Furthermore, there are many companies like Marvell, Dialog, and Infineon that are working on an LED driving project for ICs and commonly the PWM (pulse width modulation) solution is utilized to deliver the required stable power to an LED row that is utilized for many common consumer applications, for example to illuminate the displays of smartphones or tablets.
Such an IC that provides very stable electric power required by the LED is constituted basically of switching voltage regulators that are able to manage the power coming from a DC source, typically a lithium battery, by guaranteeing good conversion efficiency, i.e., the ratio between the output power and the input power of the voltage regulator which feeds the LED.

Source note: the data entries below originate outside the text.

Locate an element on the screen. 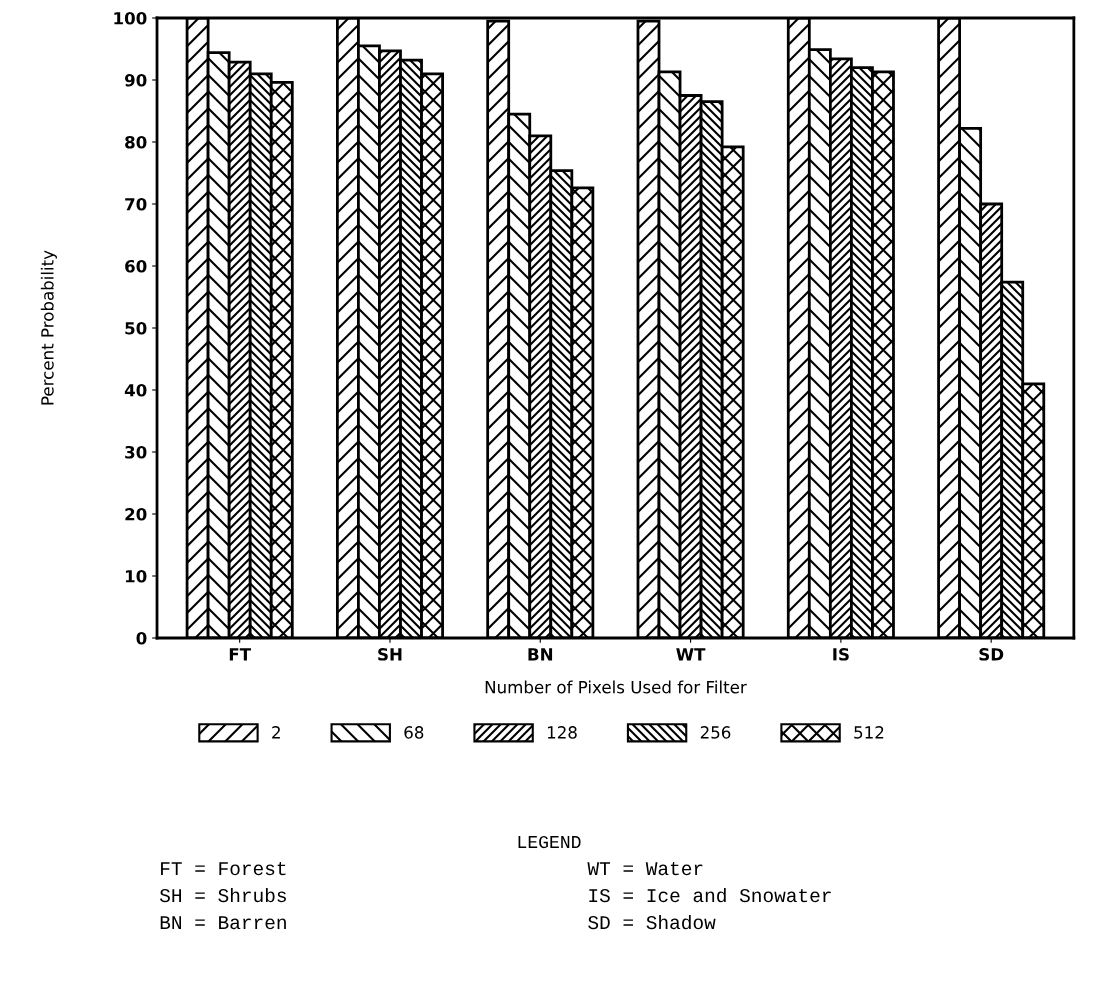 This screenshot has width=1098, height=1000. x-tick-label: IS is located at coordinates (841, 654).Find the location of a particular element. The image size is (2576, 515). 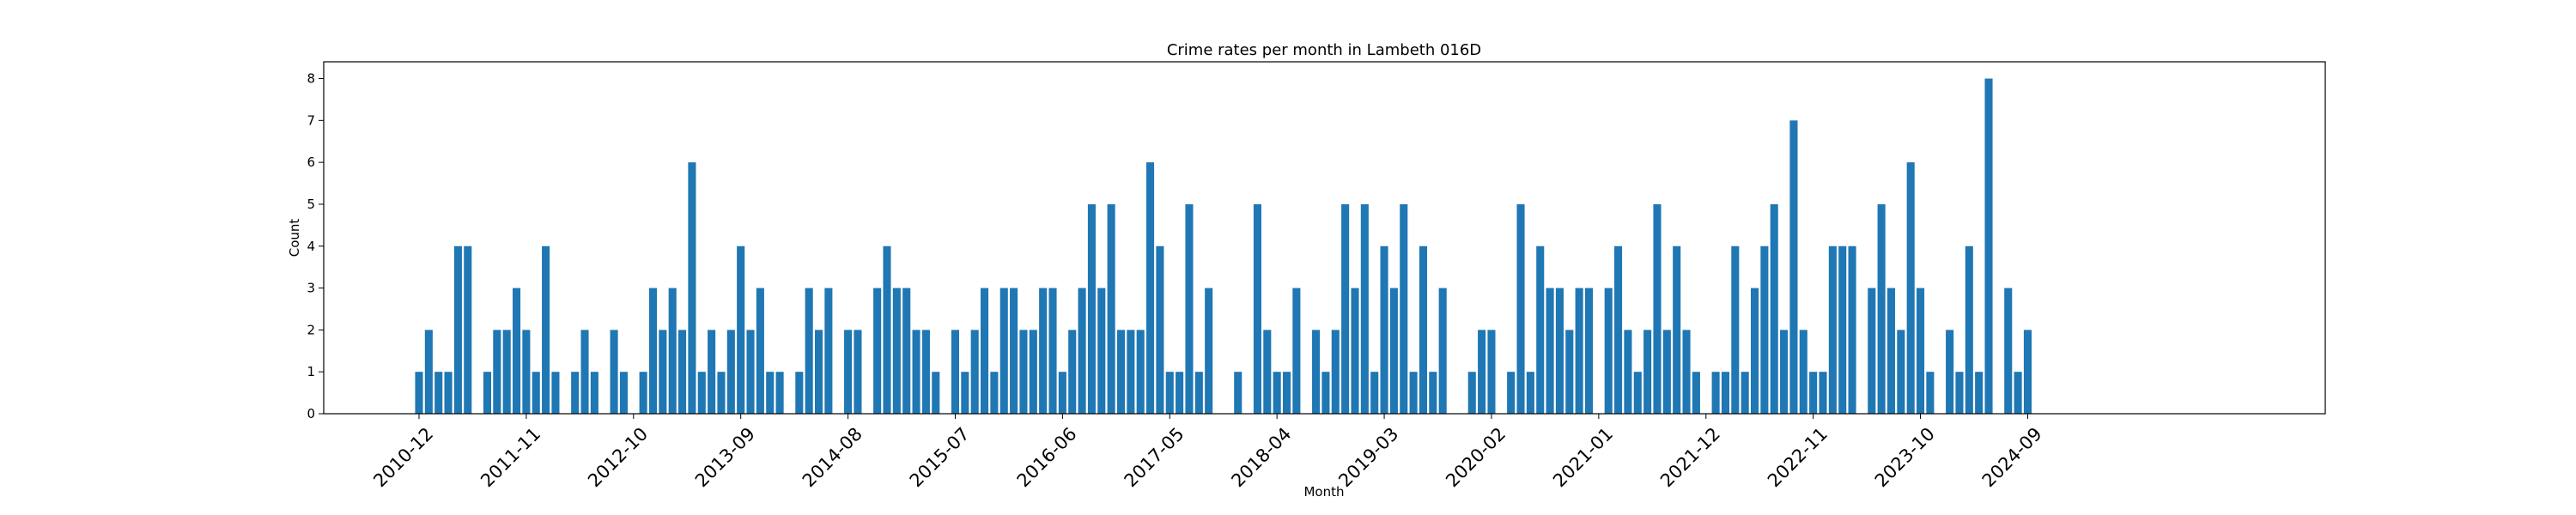

x-tick-label: 2021-12 is located at coordinates (1690, 457).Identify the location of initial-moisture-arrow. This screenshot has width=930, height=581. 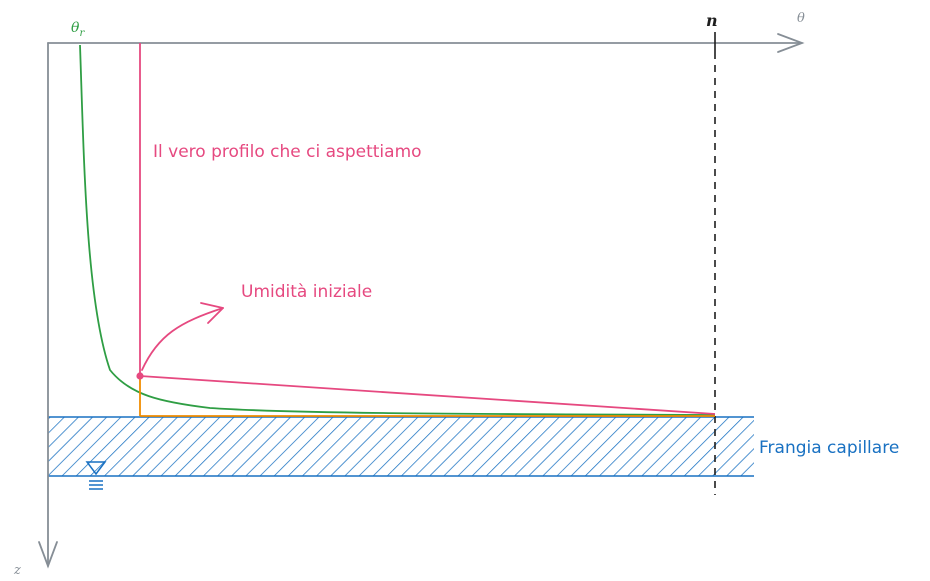
(182, 336). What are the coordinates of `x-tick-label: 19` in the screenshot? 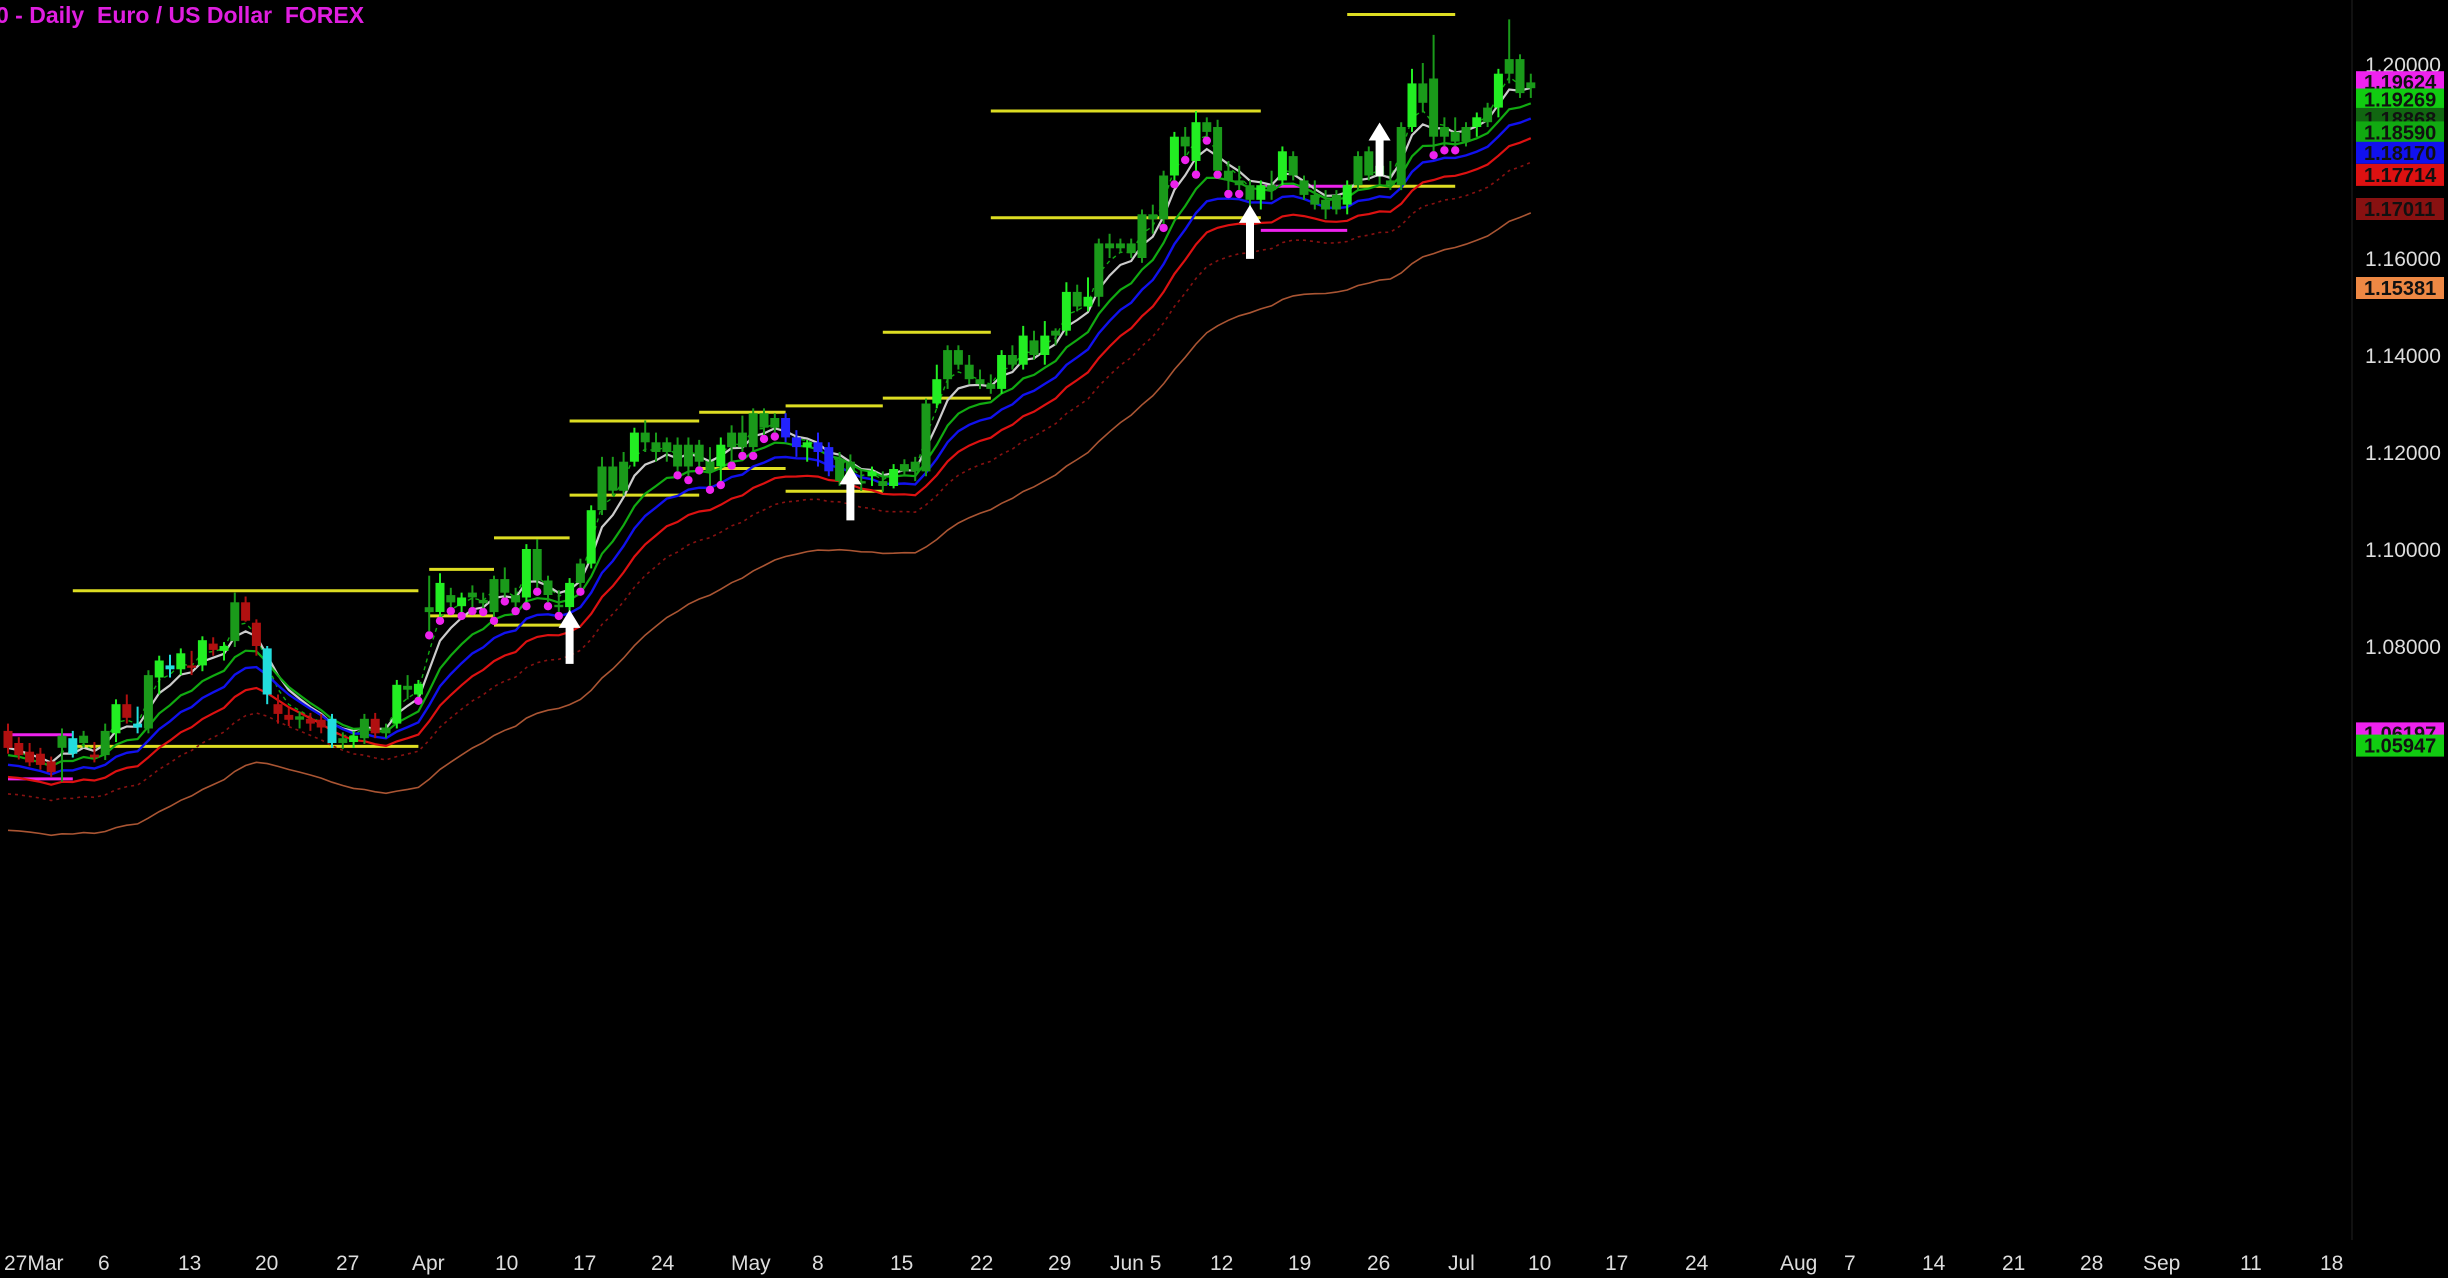 It's located at (1300, 1264).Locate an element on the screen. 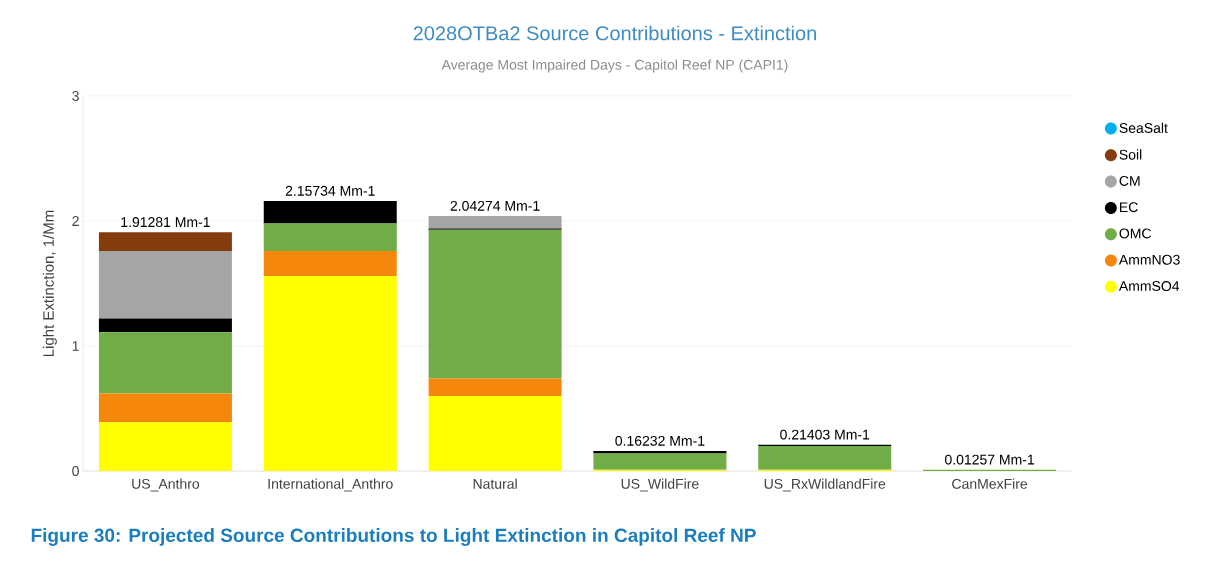 The width and height of the screenshot is (1221, 563). legend-label: EC is located at coordinates (1129, 208).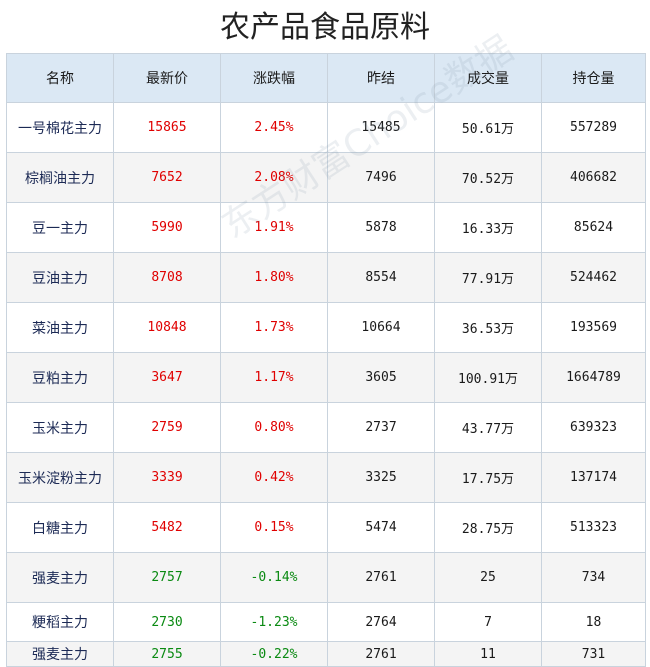 This screenshot has height=667, width=650. I want to click on prev-settle: 8554, so click(381, 278).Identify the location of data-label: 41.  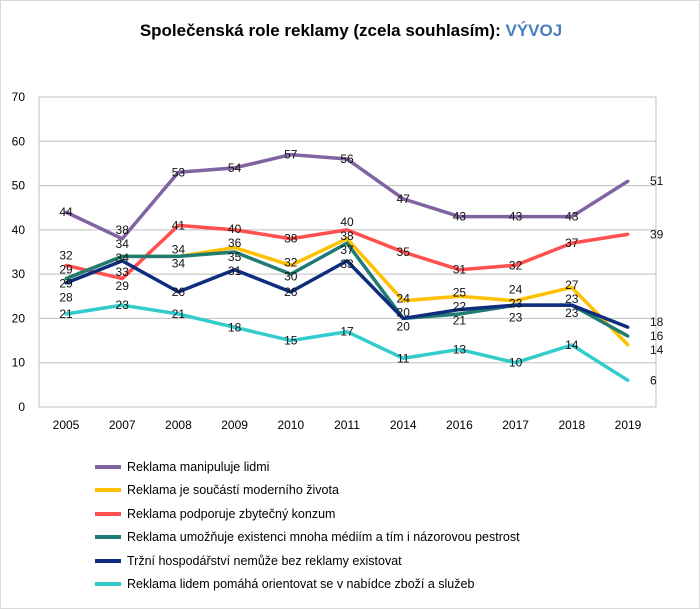
(179, 225).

The basic mechanism of the power conversion of the switching power regulator is the PWM strategy: An integrated power switch is turned on and off for a fixed time interval, during a period of switching, the resulting pulsed waveform is filtered by a capacitor filter at the output, to provide a constant DC voltage and current to the LED array (see Figure1):
The ST new smart solution is very interesting to me because it improves the LED driver by means of the action of the microprocessor that is the key core of the smart light system.
The microprocessor can regulate the brightness of the light emitted by the LED by using the feedback signal of a light sensor integrated in the smart packaged system. The microprocessor puts intelligence into the management of the light emitted by the LED and makes it possible for smart energy saving for street illumination purposes. This new solution holds a great deal of potential because of the high number of possible functionalities that can be added to the microcontroller.
The management of the energy supplied to the street lights for the illumination of cities usually does not take into account environmental conditions, in which the lights have to operate regardless of the material constituting the lamps, but something is changing. From an ST press release:
Many cities around the world have started to convert their existing streetlamps to use LED technology and even more are drawing up plans to do so. In the USA, for example, Boston, Massachusetts had converted 40% of its 64,000 electric streetlamps to LEDs by the end of 2012 and was already realizing $2.8 million savings annually in electricity cost, about 35% of that expense.
The city of San Jose, Calif., has agreed to this project (see Figure 2): “At the AlwaysOn GoingGreen conference in Sausalito, Calif., San Jose Mayor Chuck Reed discusses a plan to update the city's 62,000 street lights with motion sensor controls, networking technologies, and LED bulbs.”
Do you think this solution will impact the environment of the cities less than the present solution? Do you prefer LED lights for their low power consumption and the simple driving circuitry?